-- Entries supplied --
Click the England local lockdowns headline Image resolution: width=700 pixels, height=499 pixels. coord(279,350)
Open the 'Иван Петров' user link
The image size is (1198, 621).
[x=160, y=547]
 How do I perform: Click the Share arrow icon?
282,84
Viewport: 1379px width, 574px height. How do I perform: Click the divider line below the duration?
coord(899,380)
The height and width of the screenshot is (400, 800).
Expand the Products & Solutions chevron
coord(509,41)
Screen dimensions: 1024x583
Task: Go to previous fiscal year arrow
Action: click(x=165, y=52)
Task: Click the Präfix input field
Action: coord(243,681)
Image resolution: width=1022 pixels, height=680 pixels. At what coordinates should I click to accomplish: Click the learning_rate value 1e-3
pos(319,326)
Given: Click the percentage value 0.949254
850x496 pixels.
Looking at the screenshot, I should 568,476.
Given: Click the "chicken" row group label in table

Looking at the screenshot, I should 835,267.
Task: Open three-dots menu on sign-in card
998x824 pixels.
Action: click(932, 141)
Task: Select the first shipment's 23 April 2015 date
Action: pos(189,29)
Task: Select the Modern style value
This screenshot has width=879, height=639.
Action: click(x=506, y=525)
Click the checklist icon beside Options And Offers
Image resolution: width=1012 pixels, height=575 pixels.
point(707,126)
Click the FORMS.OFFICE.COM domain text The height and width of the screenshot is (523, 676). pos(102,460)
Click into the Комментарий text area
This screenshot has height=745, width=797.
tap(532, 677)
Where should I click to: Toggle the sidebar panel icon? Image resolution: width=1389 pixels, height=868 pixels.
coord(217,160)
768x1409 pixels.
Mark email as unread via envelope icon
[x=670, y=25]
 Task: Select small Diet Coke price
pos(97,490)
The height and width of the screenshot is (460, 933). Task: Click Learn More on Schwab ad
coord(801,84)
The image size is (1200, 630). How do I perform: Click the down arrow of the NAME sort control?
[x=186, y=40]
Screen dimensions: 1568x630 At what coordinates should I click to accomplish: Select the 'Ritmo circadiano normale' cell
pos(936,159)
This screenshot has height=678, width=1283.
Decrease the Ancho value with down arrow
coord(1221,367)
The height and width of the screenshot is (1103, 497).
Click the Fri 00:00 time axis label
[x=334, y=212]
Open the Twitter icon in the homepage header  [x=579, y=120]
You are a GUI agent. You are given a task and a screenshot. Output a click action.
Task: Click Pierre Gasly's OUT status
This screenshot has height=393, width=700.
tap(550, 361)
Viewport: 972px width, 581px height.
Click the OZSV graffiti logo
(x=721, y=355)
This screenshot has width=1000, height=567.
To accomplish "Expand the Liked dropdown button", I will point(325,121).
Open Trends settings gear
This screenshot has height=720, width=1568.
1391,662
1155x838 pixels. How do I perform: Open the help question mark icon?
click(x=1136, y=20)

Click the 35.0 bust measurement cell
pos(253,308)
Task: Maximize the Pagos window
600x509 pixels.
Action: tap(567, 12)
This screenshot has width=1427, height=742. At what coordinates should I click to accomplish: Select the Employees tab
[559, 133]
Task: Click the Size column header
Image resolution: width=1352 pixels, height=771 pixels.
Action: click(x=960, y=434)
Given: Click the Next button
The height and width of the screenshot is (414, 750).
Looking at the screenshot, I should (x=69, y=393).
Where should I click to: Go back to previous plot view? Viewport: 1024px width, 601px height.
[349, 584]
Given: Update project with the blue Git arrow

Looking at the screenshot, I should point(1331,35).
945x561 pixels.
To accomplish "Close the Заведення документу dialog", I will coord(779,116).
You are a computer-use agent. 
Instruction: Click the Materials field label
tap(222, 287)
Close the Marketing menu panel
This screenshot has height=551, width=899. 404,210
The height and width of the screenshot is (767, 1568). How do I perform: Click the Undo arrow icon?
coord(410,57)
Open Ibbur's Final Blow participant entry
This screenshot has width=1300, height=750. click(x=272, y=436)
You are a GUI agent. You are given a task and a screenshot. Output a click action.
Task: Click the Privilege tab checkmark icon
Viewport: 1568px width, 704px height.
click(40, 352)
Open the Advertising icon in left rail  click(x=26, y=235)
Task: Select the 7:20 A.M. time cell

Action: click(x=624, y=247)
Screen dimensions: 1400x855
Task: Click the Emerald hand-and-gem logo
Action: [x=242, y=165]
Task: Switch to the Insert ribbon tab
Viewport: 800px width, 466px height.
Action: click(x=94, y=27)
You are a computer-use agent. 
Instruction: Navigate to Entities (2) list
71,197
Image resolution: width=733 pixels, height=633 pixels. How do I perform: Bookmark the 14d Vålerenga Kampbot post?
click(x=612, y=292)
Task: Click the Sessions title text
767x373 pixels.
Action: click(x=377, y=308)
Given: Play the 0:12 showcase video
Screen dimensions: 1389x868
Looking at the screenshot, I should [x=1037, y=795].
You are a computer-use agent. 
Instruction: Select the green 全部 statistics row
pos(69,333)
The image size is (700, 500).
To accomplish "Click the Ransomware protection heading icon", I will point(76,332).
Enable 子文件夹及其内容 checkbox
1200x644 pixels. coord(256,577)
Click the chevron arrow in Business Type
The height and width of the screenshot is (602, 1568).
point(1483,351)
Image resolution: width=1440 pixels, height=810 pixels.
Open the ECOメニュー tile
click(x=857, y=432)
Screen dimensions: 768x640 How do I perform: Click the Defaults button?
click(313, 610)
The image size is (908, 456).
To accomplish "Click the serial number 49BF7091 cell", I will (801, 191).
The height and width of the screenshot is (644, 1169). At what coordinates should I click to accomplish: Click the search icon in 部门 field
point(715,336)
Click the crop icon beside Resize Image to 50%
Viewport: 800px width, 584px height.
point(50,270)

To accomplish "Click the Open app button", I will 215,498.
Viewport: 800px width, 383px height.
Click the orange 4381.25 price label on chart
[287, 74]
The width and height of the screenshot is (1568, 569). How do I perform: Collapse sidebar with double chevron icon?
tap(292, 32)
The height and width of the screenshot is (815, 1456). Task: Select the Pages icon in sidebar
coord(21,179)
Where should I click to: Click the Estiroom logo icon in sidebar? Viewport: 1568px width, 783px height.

-- Directions --
Copy the records exactly, keeping every word in place.

-- Response --
Click the England local lockdowns headline Image resolution: width=700 pixels, height=499 pixels. coord(279,350)
Open the 'Иван Петров' user link
The image size is (1198, 621).
[x=160, y=547]
 How do I perform: Click the Share arrow icon?
282,84
Viewport: 1379px width, 574px height. How do I perform: Click the divider line below the duration?
coord(899,380)
The height and width of the screenshot is (400, 800).
Expand the Products & Solutions chevron
coord(509,41)
Screen dimensions: 1024x583
Task: Go to previous fiscal year arrow
Action: click(x=165, y=52)
Task: Click the Präfix input field
Action: coord(243,681)
Image resolution: width=1022 pixels, height=680 pixels. At what coordinates should I click to accomplish: Click the learning_rate value 1e-3
pos(319,326)
Given: Click the percentage value 0.949254
850x496 pixels.
Looking at the screenshot, I should 568,476.
Given: Click the "chicken" row group label in table

Looking at the screenshot, I should 835,267.
Task: Open three-dots menu on sign-in card
998x824 pixels.
Action: click(932, 141)
Task: Select the first shipment's 23 April 2015 date
Action: pos(189,29)
Task: Select the Modern style value
This screenshot has width=879, height=639.
Action: click(x=506, y=525)
Click the checklist icon beside Options And Offers
Image resolution: width=1012 pixels, height=575 pixels.
point(707,126)
Click the FORMS.OFFICE.COM domain text The height and width of the screenshot is (523, 676). pos(102,460)
Click into the Комментарий text area
This screenshot has height=745, width=797.
tap(532, 677)
Where should I click to: Toggle the sidebar panel icon? Image resolution: width=1389 pixels, height=868 pixels.
coord(217,160)
768x1409 pixels.
Mark email as unread via envelope icon
[x=670, y=25]
 Task: Select small Diet Coke price
pos(97,490)
The height and width of the screenshot is (460, 933). Task: Click Learn More on Schwab ad
coord(801,84)
The image size is (1200, 630). How do I perform: Click the down arrow of the NAME sort control?
[x=186, y=40]
Screen dimensions: 1568x630 At what coordinates should I click to accomplish: Select the 'Ritmo circadiano normale' cell
pos(936,159)
This screenshot has height=678, width=1283.
Decrease the Ancho value with down arrow
coord(1221,367)
The height and width of the screenshot is (1103, 497).
Click the Fri 00:00 time axis label
[x=334, y=212]
Open the Twitter icon in the homepage header  [x=579, y=120]
You are a GUI agent. You are given a task and a screenshot. Output a click action.
Task: Click Pierre Gasly's OUT status
This screenshot has height=393, width=700.
tap(550, 361)
Viewport: 972px width, 581px height.
Click the OZSV graffiti logo
(x=721, y=355)
This screenshot has width=1000, height=567.
To accomplish "Expand the Liked dropdown button", I will point(325,121).
Open Trends settings gear
This screenshot has height=720, width=1568.
1391,662
1155x838 pixels. How do I perform: Open the help question mark icon?
click(x=1136, y=20)

Click the 35.0 bust measurement cell
pos(253,308)
Task: Maximize the Pagos window
600x509 pixels.
Action: tap(567, 12)
This screenshot has width=1427, height=742. At what coordinates should I click to accomplish: Select the Employees tab
[559, 133]
Task: Click the Size column header
Image resolution: width=1352 pixels, height=771 pixels.
Action: click(x=960, y=434)
Given: Click the Next button
The height and width of the screenshot is (414, 750).
Looking at the screenshot, I should (x=69, y=393).
Where should I click to: Go back to previous plot view? Viewport: 1024px width, 601px height.
[349, 584]
Given: Update project with the blue Git arrow

Looking at the screenshot, I should point(1331,35).
945x561 pixels.
To accomplish "Close the Заведення документу dialog", I will coord(779,116).
You are a computer-use agent. 
Instruction: Click the Materials field label
tap(222, 287)
Close the Marketing menu panel
This screenshot has height=551, width=899. 404,210
The height and width of the screenshot is (767, 1568). How do I perform: Click the Undo arrow icon?
coord(410,57)
Open Ibbur's Final Blow participant entry
This screenshot has width=1300, height=750. click(x=272, y=436)
You are a GUI agent. You are given a task and a screenshot. Output a click action.
Task: Click the Privilege tab checkmark icon
Viewport: 1568px width, 704px height.
click(40, 352)
Open the Advertising icon in left rail  click(x=26, y=235)
Task: Select the 7:20 A.M. time cell

Action: click(x=624, y=247)
Screen dimensions: 1400x855
Task: Click the Emerald hand-and-gem logo
Action: [x=242, y=165]
Task: Switch to the Insert ribbon tab
Viewport: 800px width, 466px height.
Action: click(x=94, y=27)
You are a computer-use agent. 
Instruction: Navigate to Entities (2) list
71,197
Image resolution: width=733 pixels, height=633 pixels. How do I perform: Bookmark the 14d Vålerenga Kampbot post?
click(x=612, y=292)
Task: Click the Sessions title text
767x373 pixels.
Action: click(x=377, y=308)
Given: Play the 0:12 showcase video
Screen dimensions: 1389x868
Looking at the screenshot, I should [x=1037, y=795].
You are a computer-use agent. 
Instruction: Select the green 全部 statistics row
pos(69,333)
The image size is (700, 500).
To accomplish "Click the Ransomware protection heading icon", I will point(76,332).
Enable 子文件夹及其内容 checkbox
1200x644 pixels. coord(256,577)
Click the chevron arrow in Business Type
The height and width of the screenshot is (602, 1568).
point(1483,351)
Image resolution: width=1440 pixels, height=810 pixels.
Open the ECOメニュー tile
click(x=857, y=432)
Screen dimensions: 768x640 How do I perform: Click the Defaults button?
click(313, 610)
The image size is (908, 456).
To accomplish "Click the serial number 49BF7091 cell", I will (801, 191).
The height and width of the screenshot is (644, 1169). At what coordinates should I click to accomplish: Click the search icon in 部门 field
point(715,336)
Click the crop icon beside Resize Image to 50%
Viewport: 800px width, 584px height.
point(50,270)

To accomplish "Click the Open app button", I will 215,498.
Viewport: 800px width, 383px height.
Click the orange 4381.25 price label on chart
[287, 74]
The width and height of the screenshot is (1568, 569). How do I perform: Collapse sidebar with double chevron icon?
tap(292, 32)
The height and width of the screenshot is (815, 1456). Task: Select the Pages icon in sidebar
coord(21,179)
Where should I click to: Click the Estiroom logo icon in sidebar? Viewport: 1568px width, 783px height.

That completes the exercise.